Persistent rain has battered Naivasha, but the weather forecast indicates that the downpours will ease on the final day (Sunday), leaving room for a surprise winner.
This weekend also marks the 30 year anniversary of the rain-soaked 1996 Safari Rally, an event that upended the well funded Toyota and Subaru squads despite their extensive Kenyan experience.
In 1996, rookie Mäkinen and the Mitsubishi Ralliart team secured a historic victory, delivering the Japanese marque its first win in 20 years.
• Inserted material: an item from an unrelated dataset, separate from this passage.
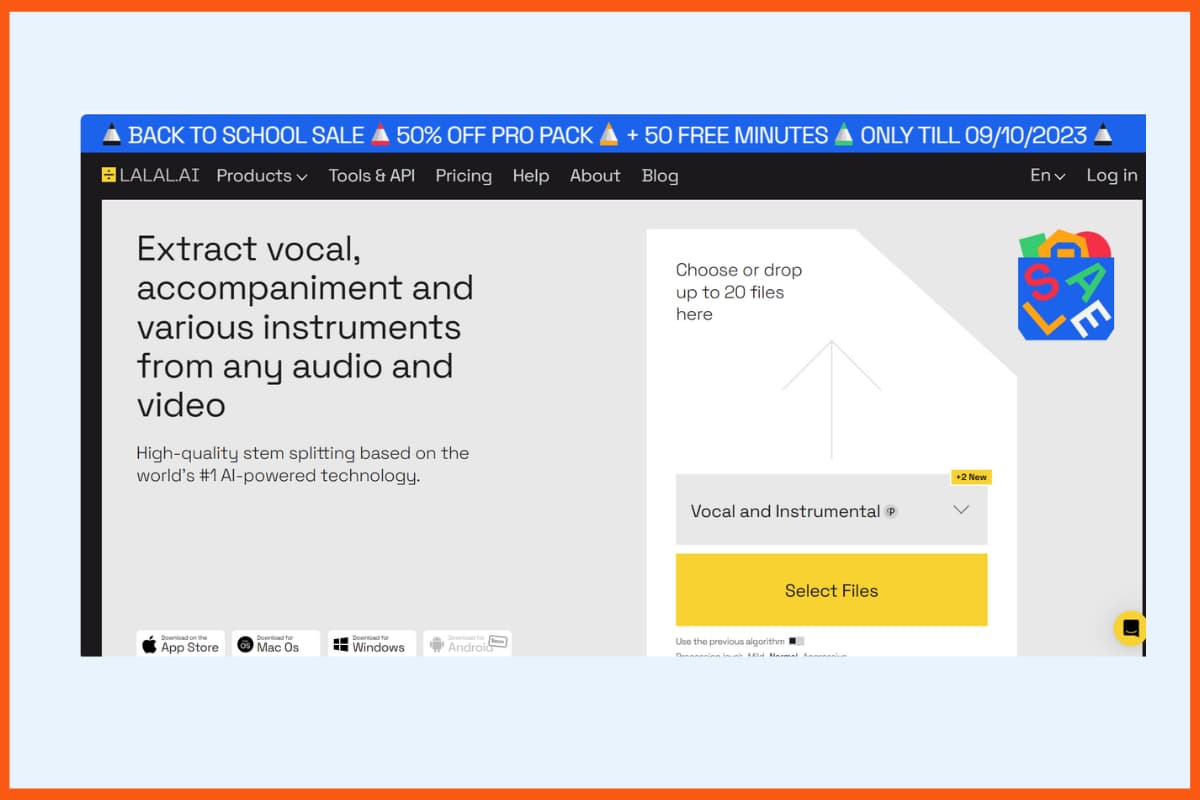Open the Vocal and Instrumental stem dropdown
This screenshot has height=800, width=1200.
(831, 510)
It launched Mäkinen’s first of four world titles.
Their triumph reshaped Safari Rally’s identity: once a pure endurance marathon that rewarded patient driving over outright speed, it became a contest where mud and water could level the playing field even among the FIA’s most prestigious events.
Mitsubishi’s dominance in the early 1970s, highlighted by Joginder Singh’s triumph in 1974 and 1976 in a modest Colt Lancer, a low powered car with a favourable gear ratio, proved that clever engineering could out-muscle giants such as the Lancia Stratos, the Peugeot 504, and the Datsun 160J.
Yet the Evolution’s raw speed lacked the decades-long Safari knowhow accumulated by Toyota, Ford and Subaru.
Mäkinen’s 1996 campaign began with a clean sweep at Monte Carlo, while his team principal Andrew Cowan, who had taken third place in the 1976 event behind Singh and Robin Ulyate, celebrated a return to Kenyan soil.
The 1996 entry list featured eleven FIA Priority A drivers, including world champion Colin McRae, Kenneth Eriksson and Piero Liati for Subaru, 1992 Safari champion Carlos Sainz and Stig Blomqvist in Ford Escorts, and Mäkinen together with Japanese stalwart Yoshinori Shinozuka in the Mitsubishi Evo3.
Subaru’s Prodrive operation reinforced its presence through Noriyuki Koseki’s Subaru Motor Sports Group team, fielding Patrick Njiru, Hideaki Miyoshi and the late Tanveer Alam.